Distinct evolution history of magmatic oxygen fugacity and its control on associated porphyry Cu deposits under subduction and collisional settings

Abstract

Porphyry deposits occur not only in subduction zones, but also in collisional belts worldwide. The magmatic oxygen fugacity (ƒo2) is an important element for the formation of porphyry, and influences the processes in source, migration, and precipitation of Cu and other chalcophile elements. Magmatic sulphur exists mainly as sulphate () at higher oxygen fugacity, which combines with chalcophile elements (e.g., Cu, Au) as ion complexes then formed the ore‐bearing magma. In contrast, magmatic sulphur exists mainly as sulphide (S2−), sulphide will precipitate easily. A magmatic event usually involves multiple intrusive activities. These porphyries have various ƒo2 evolutions, implying that they are formed in different formation environments or dynamic mechanisms.

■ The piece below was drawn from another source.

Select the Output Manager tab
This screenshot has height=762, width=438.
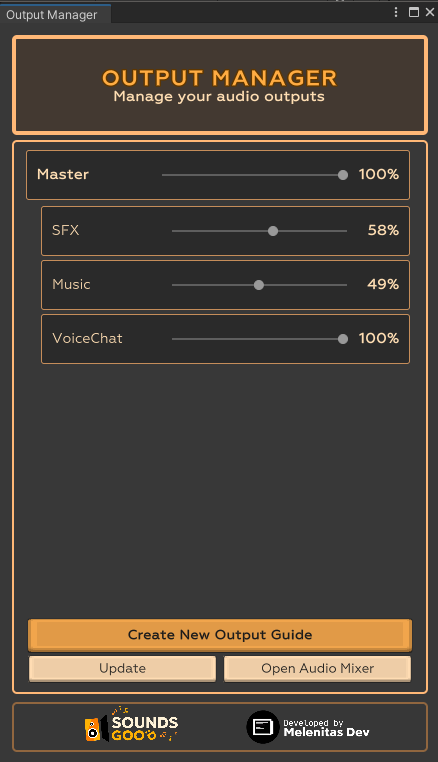tap(53, 15)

In a subduction setting, plates begin to dehydrate and then partial melting occurs in the early stage of subduction. Following the extensive dehydration, partial melting occurs as the plate diving deeper. As a result, the later magma is more oxidative than the earlier one. While under the collisional setting, porphyritic magma is likely related to the previous arc magmatism of subduction or juvenile mantle components in the thickened lower crust. The hydrous and metalliferous fertile magma formed. Then, reduction of water supply is the possible factor that leads to the gradually decrease of ƒo2. As a result of this study, metallogenic elements are usually developed in later porphyritic magma at a subduction environment, but in the early porphyritic magma at a collisional environment. This can provide guidance for prospecting of porphyry deposits in multi‐phases of porphyritic magma districts.